◆ **TASK BRIEF**:
Continue the passage below about a young economist's assignment with a British charity in Turkana, starting right after its final sentence.

◆ **SOURCE EXCERPT**:

______

In the aftermath, donors declared it was time to do aid differently, to find innovative, lasting ways of making the region and its people self-sufficient. But the nonprofit industry has never been known for its agility. Some years on, its funds shriveled from failing to meet donors’ demands for fresh ideas, the British charity hired me — twenty-six, fresh out of grad school, and cheap for an economist. My terms of reference were lofty, tasking me with “identifying new economic opportunities for the impoverished communities of Turkana.”

Were they delusional, or was I? That day outside the animal market, I practically shook with nervous self-importance: finally, a chance to apply years of studying how countries got rich, all those obtuse theories and variables, to a place that needed exactly that sort of help.

“Yes, we’re ready,” I told Maurice. Alexis, the thirty-something “partnership expert” from the charity’s London headquarters who had flown in with me from Nairobi, nodded his assent. I didn’t know what his title meant, and he hadn’t explained; I guessed it had something to do with fundraising.

______

◆ **RECORDS SHOWN**:
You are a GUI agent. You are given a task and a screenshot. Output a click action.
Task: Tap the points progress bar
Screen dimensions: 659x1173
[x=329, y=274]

______

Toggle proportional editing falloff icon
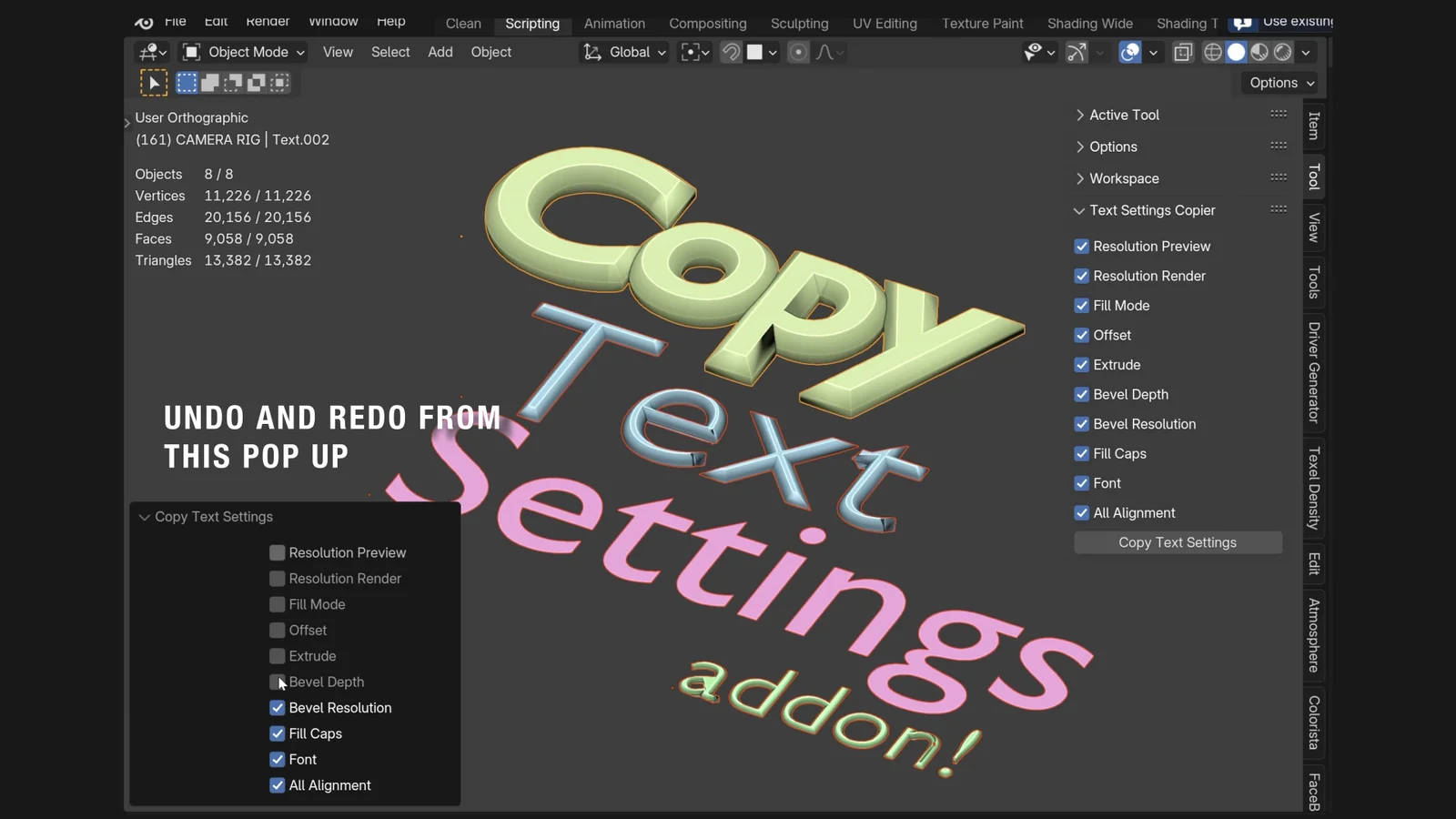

______

◆ **RESULT FOR THIS EXERCISE**:
Maurice led us to four herders squatting under a fan palm, introducing us in Turkana. I caught our names followed by “England” and “America” and before I could correct him — I was Canadian — he’d already moved on. The shepherds nodded as he spoke, their elbows resting on their knees. I marveled at how comfortable they looked, like they could stay that way for hours even though their butts did not touch the ground. They reminded me of my great-grandmother, who’d spent much of her life crouched over an earthen stove in her south Indian village — a life that had always seemed unimaginably far from my own.

“They are open for your questions,” Maurice said.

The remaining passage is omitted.